Without direct, formal responsibility over an individual, how does one effectively exercise influence over another toward achieving project goals? This is a conundrum that those in project and program management often face. There are a number of strategies one could employ to influence others without direct authority, and they hinge upon:
- Knowing the key factors in Being Influential
- Leveraging Reciprocity
- Building Credibility
- Being Consultative
Key Factors in Being Influential in Project and Program Management
One of the core tenets of influencing without direct authority is simply being influential – the ability to persuade someone to willingly perform a certain task. Understandably, it is much easier said than done; among the myriad research invested in this topic is the work of psychology expert and author of best-seller “The Psychology of Persuasion”, Dr. Robert Cialdini. He shares that being influential is about leveraging the following principles:
- Reciprocity (repaying what someone else has provided)
- Scarcity (people wanting what is in short supply)
- Authority (the propensity to follow one who is credible)
- Consistency (the desire for an individual to be consistent with prior behavior)
- Liking (the impact of likeability)
- Consensus (looking to others to determine how to act)
We won’t delve into the details of each principle beyond the brief descriptions above, but worth highlighting are the concepts of reciprocity and authority. The multi-dimensional aspect of these two principles warrants a deeper dive.
Reciprocity is rooted in our psyche from our youth; although the same core principle holds, as our motivations evolve with adulthood so do the “currencies” we use to barter. In the workplace, they include currencies that make one’s life easier (e.g., gaining resources to support your projects, getting access to information earlier), help with career progression (e.g., public recognition for a job well done, increased opportunities), and more. To influence someone using the concept of reciprocity requires understanding what drives the individual (meaningful currencies). Is your team member up for a promotion and could use another positive data point in a specific area? Could you assign responsibilities that directly align with his/her developmental goals?
To understand what meaningful currencies are for each individual requires a genuine interest in getting to know the individual. Despite the vernacular used here, be cautious to not come across as transactional. To do so is to build strong relationships early on, not when you need something.

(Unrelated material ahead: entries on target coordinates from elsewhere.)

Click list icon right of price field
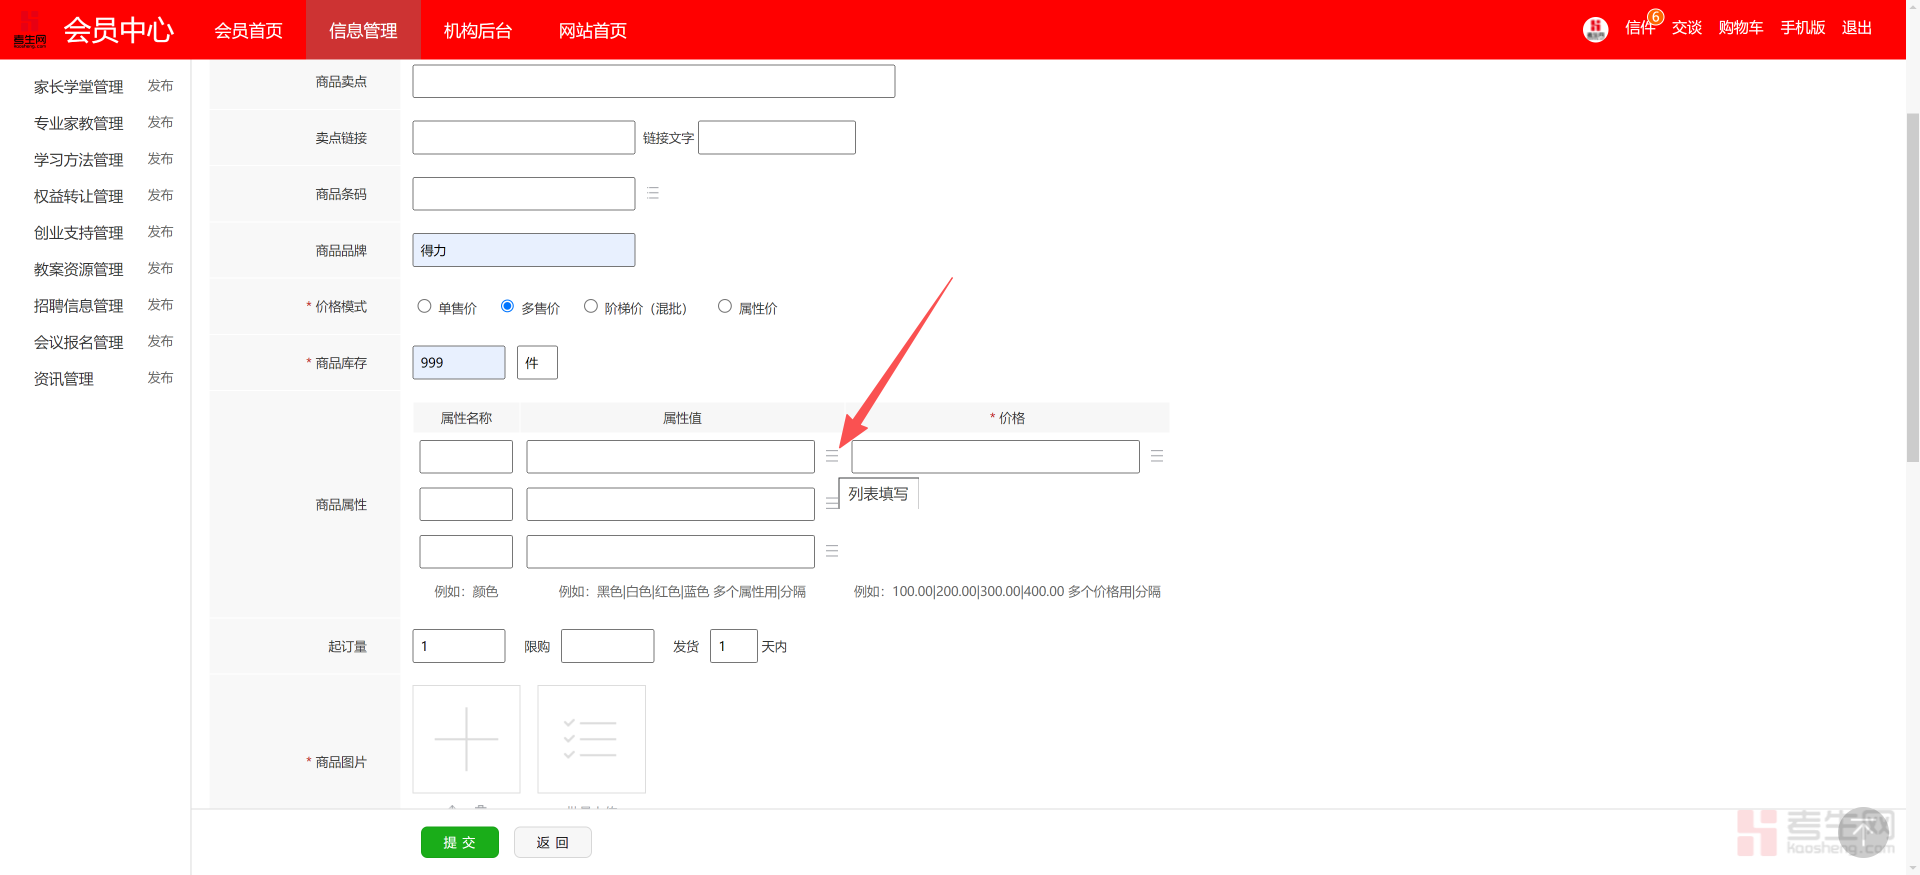point(1156,456)
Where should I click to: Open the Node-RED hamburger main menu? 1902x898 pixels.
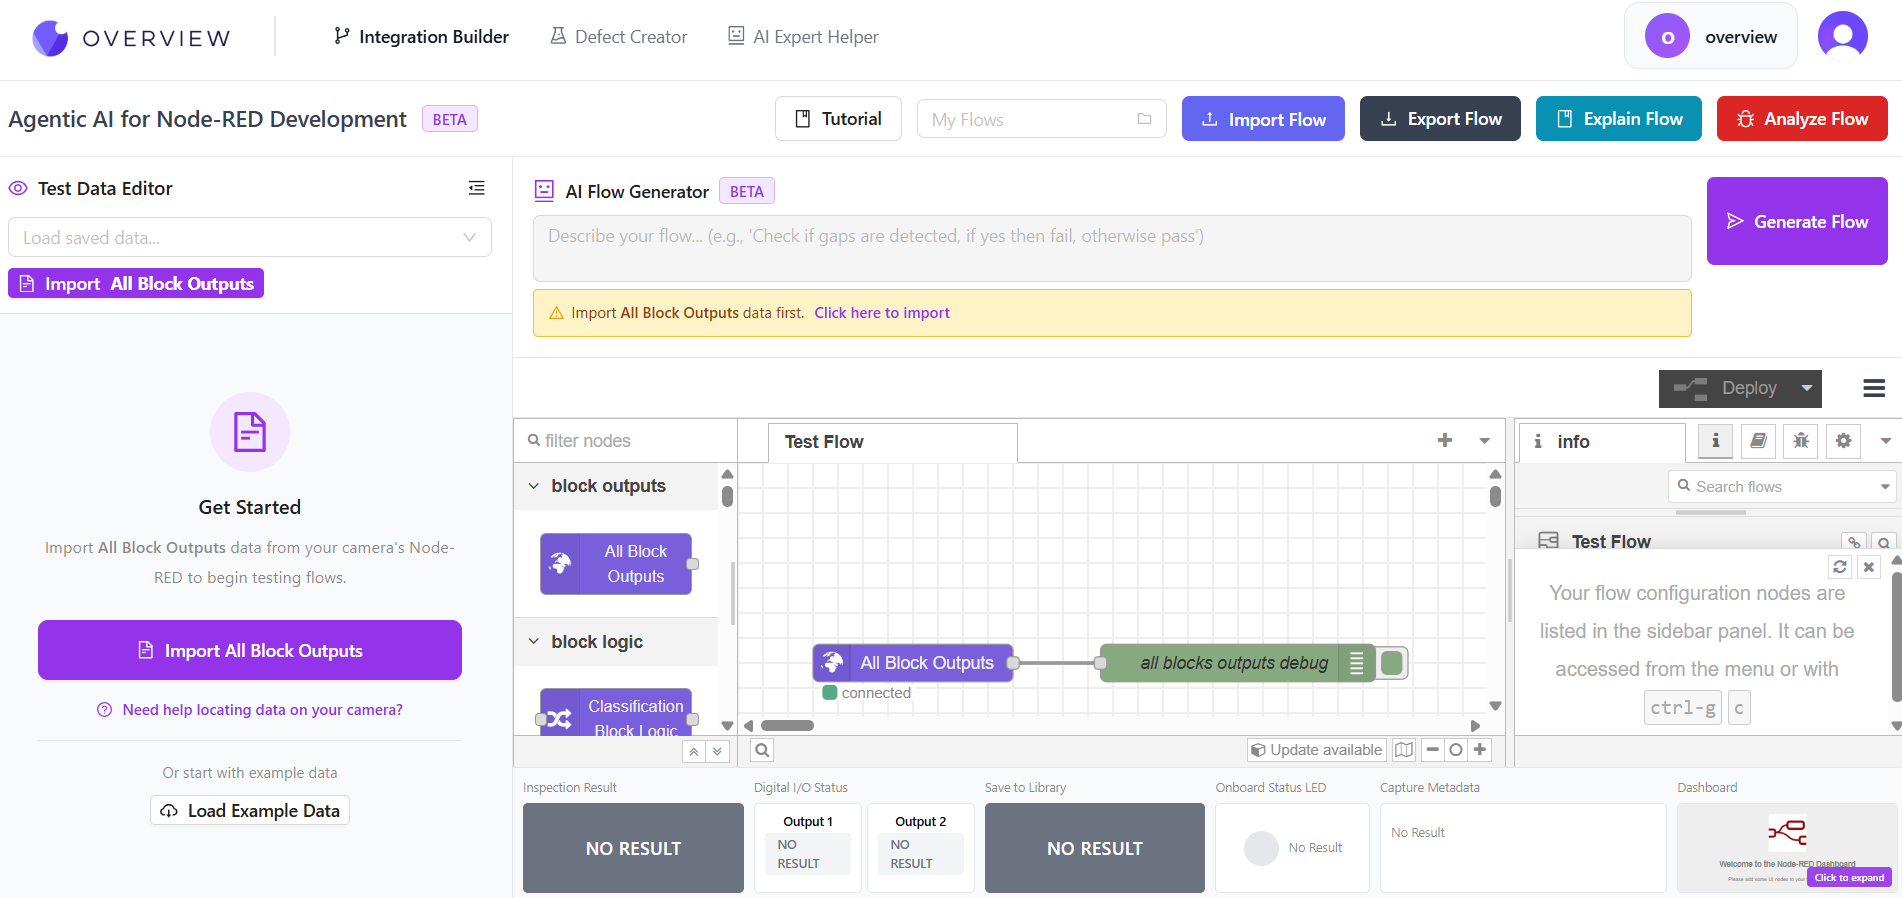pos(1874,388)
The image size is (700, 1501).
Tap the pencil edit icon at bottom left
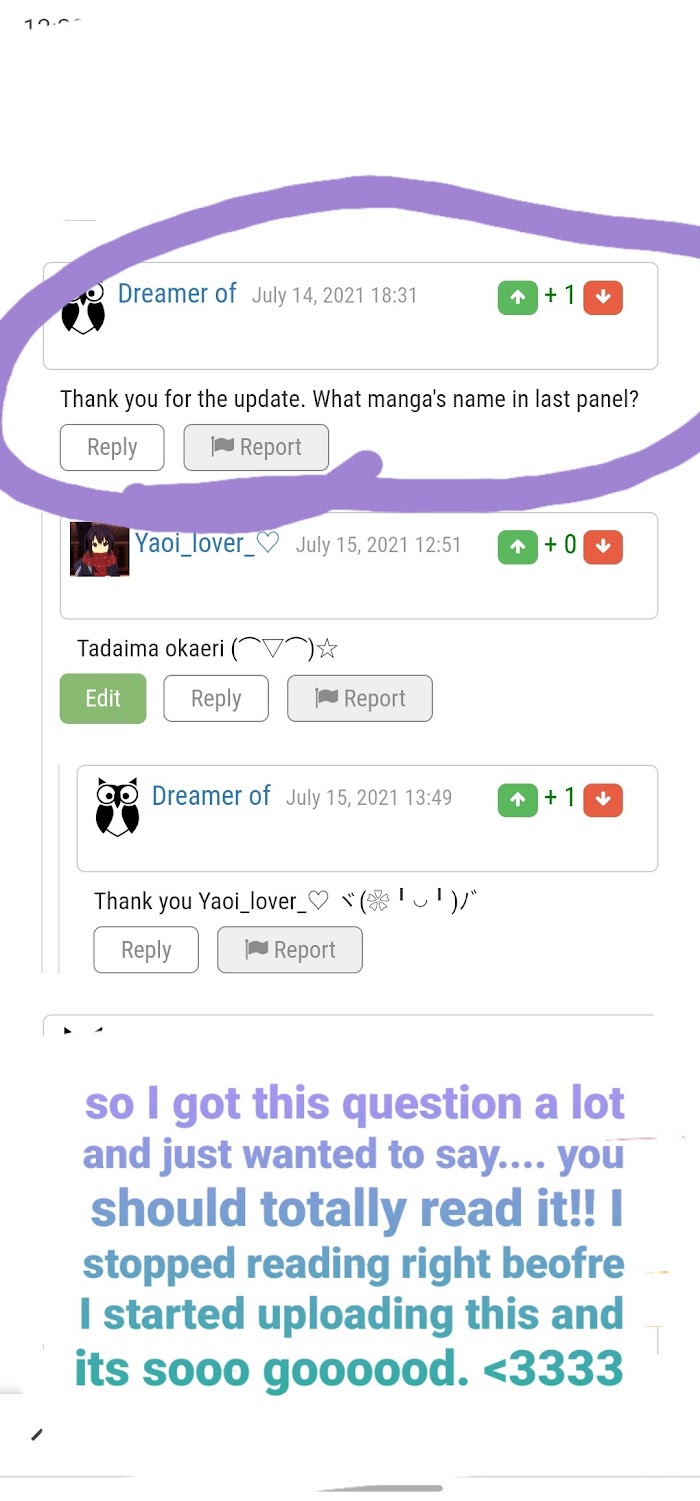[x=37, y=1434]
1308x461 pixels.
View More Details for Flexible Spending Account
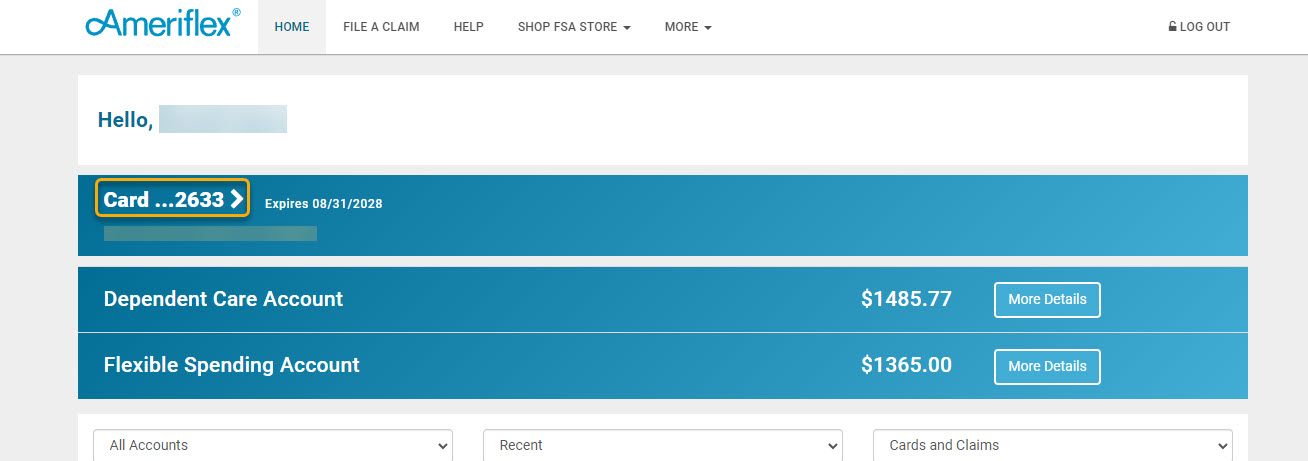(1047, 366)
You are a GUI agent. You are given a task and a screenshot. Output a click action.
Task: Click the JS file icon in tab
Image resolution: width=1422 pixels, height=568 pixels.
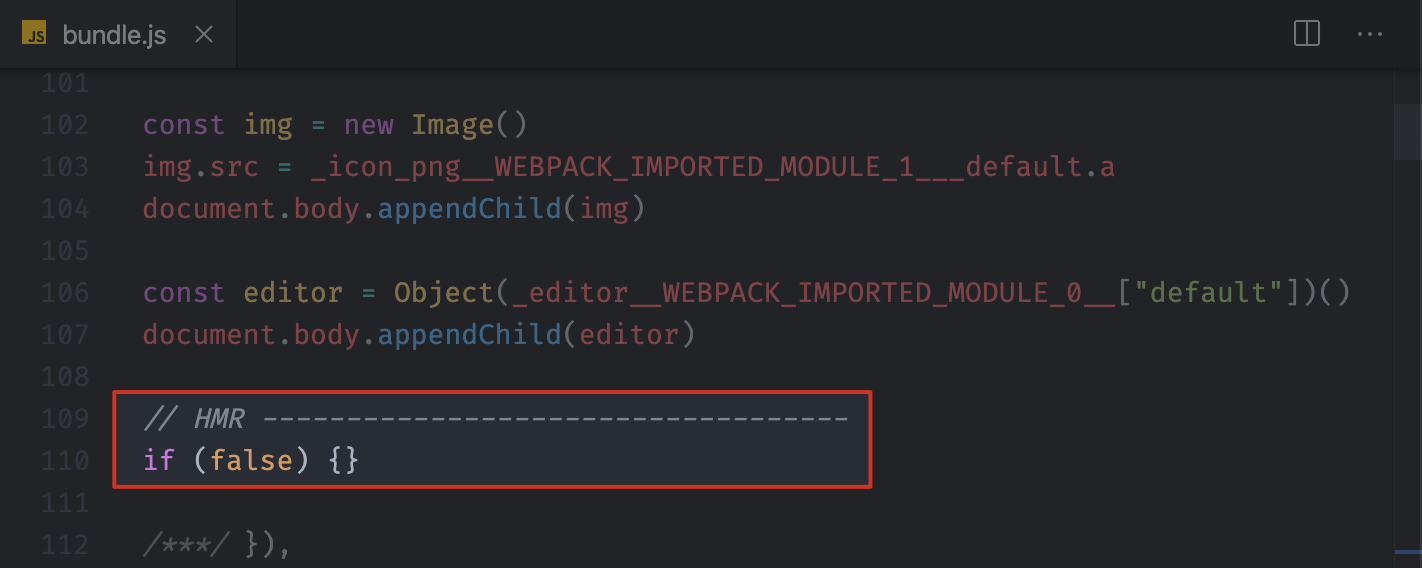[x=34, y=35]
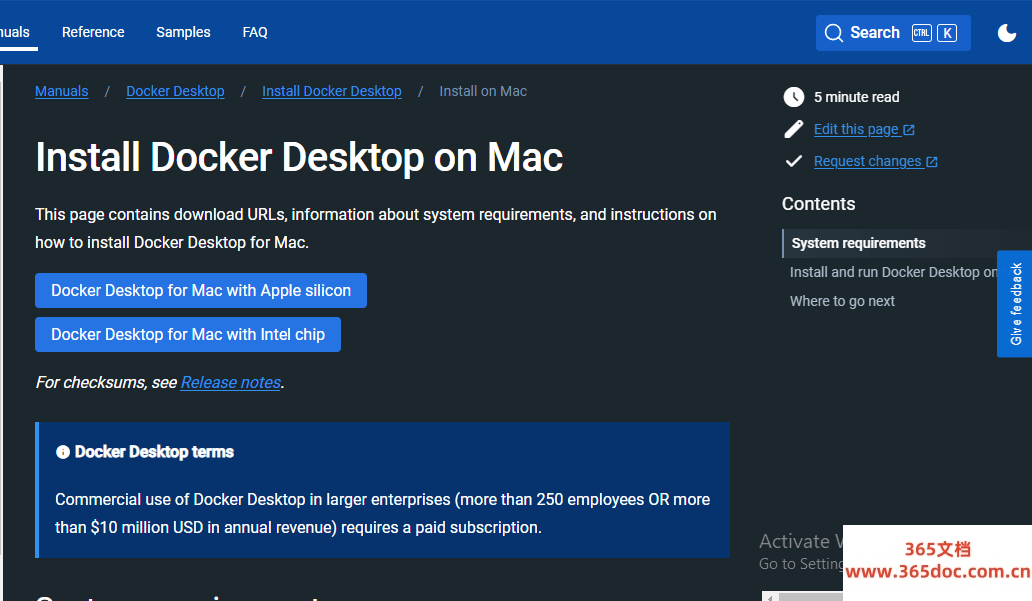Go to Docker Desktop breadcrumb link
The height and width of the screenshot is (601, 1032).
click(175, 91)
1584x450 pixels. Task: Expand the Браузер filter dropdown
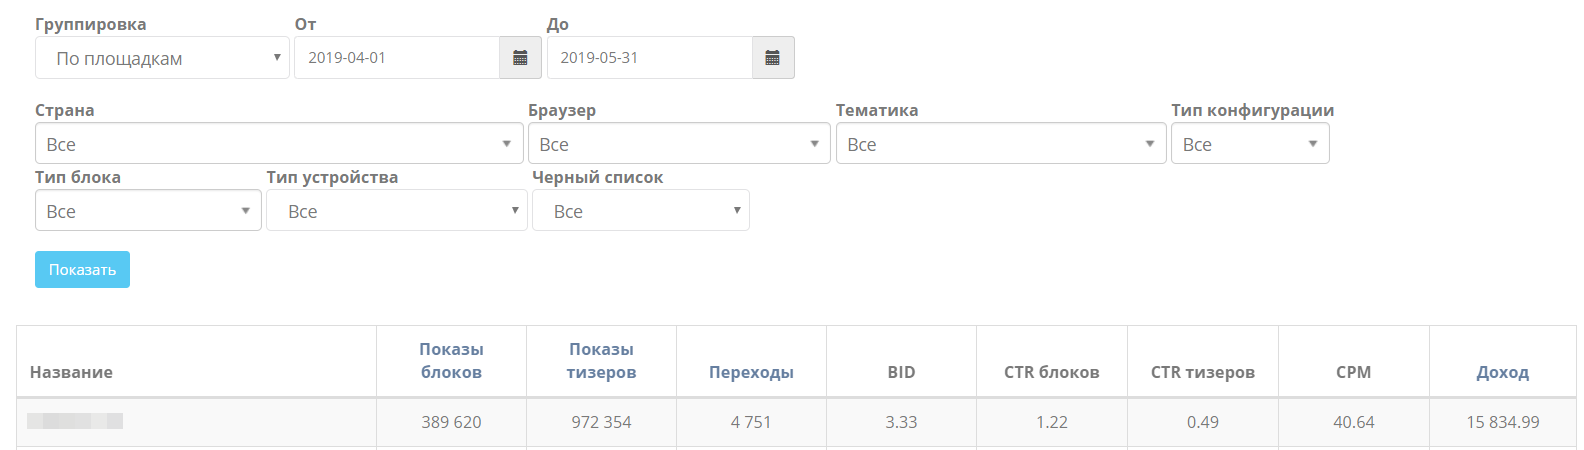click(679, 144)
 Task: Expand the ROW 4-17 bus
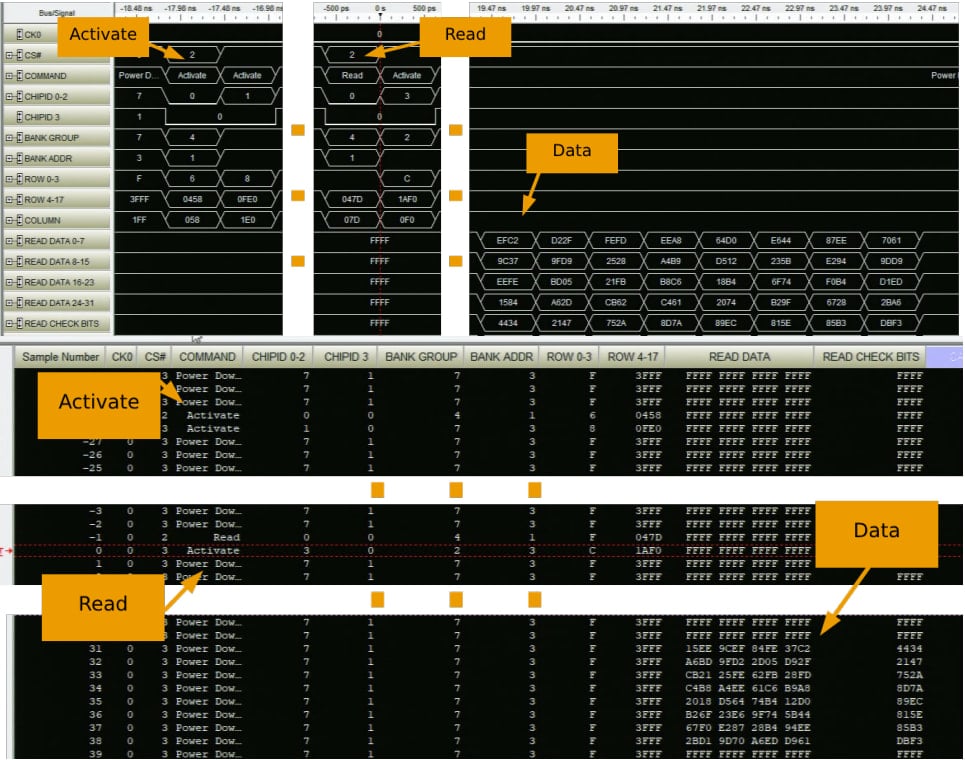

Building Credibility (Authority)
Credibility, a measure of worthiness of trust, is exuded in two key ways: both the content expertise (knowledge of supply chain process intricacies, distinguished SAP technical capabilities, etc.) and individual values/ethics. The latter are attributes such as reliability, diligence, thoroughness, and more. Depending on the element of credibility, it is made visible by things as simple and direct as a job title, a certification, or as complex as personal observations of a leader’s conduct during difficult times, what a colleague does when he/she thinks no one is watching, a track record of delivering what was promised, and more.
Credibility is more than a job title; having an advanced title often accelerates others’ perceptions of the credibility level (“social proof”), but without one, a project manager can pull on the other credibility levers: having strong values and demonstrated work ethics is often just as strong a measure of trust as displaying one’s knowledge in a particular subject matter.
At the end of the day, an individual who exhibits strong leadership skills will have more influence than any job title can command. Would a team member follow a leader who has been lackluster in their own behavior – perhaps having minimal regard for deadlines – or would they listen to a leader who has worked weekends him/herself, showing as strong a commitment to the project success as they expect from the team?
Lastly, to be able to influence is to have the ability to be consultative. In some scenarios, such as working with a new team, one may lack the historical experience as well as the job title to be influential. Then, it’s about the ability to listen and ask the right questions that will influence others toward a desired behavior.
There’s a simple framework to keep in mind on being consultative when solving problems in project and program management, or otherwise:
- Seek to truly understand the issues/opportunity areas. This involves listening with the intent to understand vs. in preparation to respond. Ask the probing questions, establish the framework that will dissect the problem into its root causes.
- Facilitate the steps toward solution design by being a connector. Ensure the right people are in the room to represent the perspectives needed for a comprehensive solution. Be clear on goals and objectives for a structured approach to solution ideation. Bring relevant learnings from other experiences.
- Move ideas from paper to action. Help the team visualize and determine the near-term goals and supporting activities needed to achieve the long-term vision. Establish the structure, roles, metrics needed to successfully see the solution to the end.
Being influential in the workplace is not about being manipulative. In the modern organization with cross-functional teams and requirements for cross-company collaboration, hierarchy is not the only way to get things done – knowing how to influence without the direct authority is a critical aspect of the workplace. When done well, it is a means toward mutually beneficial outcomes: achieving project goals, individual and organizational success, and more.